Stored data entries ->
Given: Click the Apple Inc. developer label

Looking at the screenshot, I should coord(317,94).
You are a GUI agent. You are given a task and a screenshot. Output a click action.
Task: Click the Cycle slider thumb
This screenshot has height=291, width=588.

EXERCISE REQUIREMENTS -> Reproduce the lines of the entries above exactly, but only from the line containing "Task: Click the Cycle slider thumb" through the final line.

TASK ANSWER ->
Task: Click the Cycle slider thumb
This screenshot has height=291, width=588.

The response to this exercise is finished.